(Given records begins)

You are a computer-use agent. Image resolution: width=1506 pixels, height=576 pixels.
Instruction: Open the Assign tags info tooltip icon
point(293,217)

(Given records ends)
(Given records begins)

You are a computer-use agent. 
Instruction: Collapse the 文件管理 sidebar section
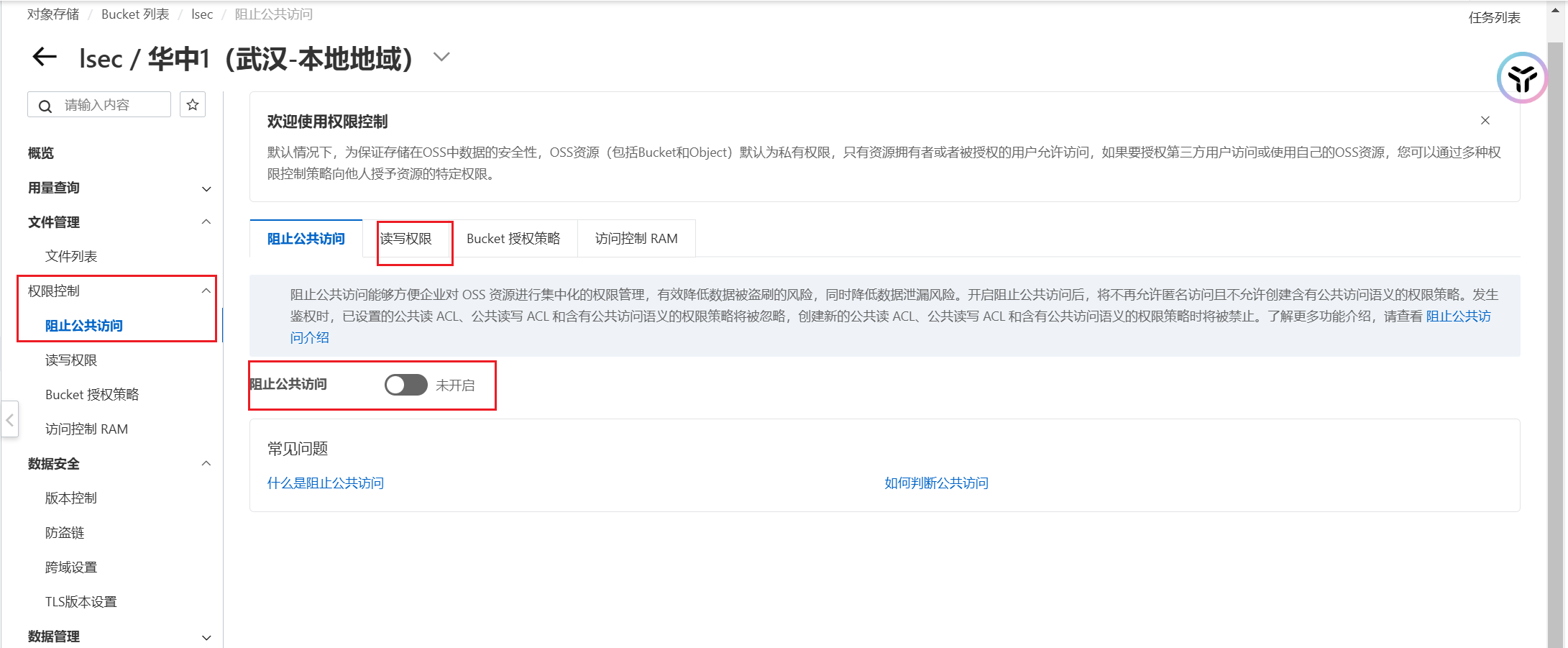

(Given records ends)

### Work required
Check each line above for the string "computer", then copy the ones that have it.

### Your solution
You are a computer-use agent. Image resolution: width=1506 pixels, height=576 pixels.
You are a computer-use agent. 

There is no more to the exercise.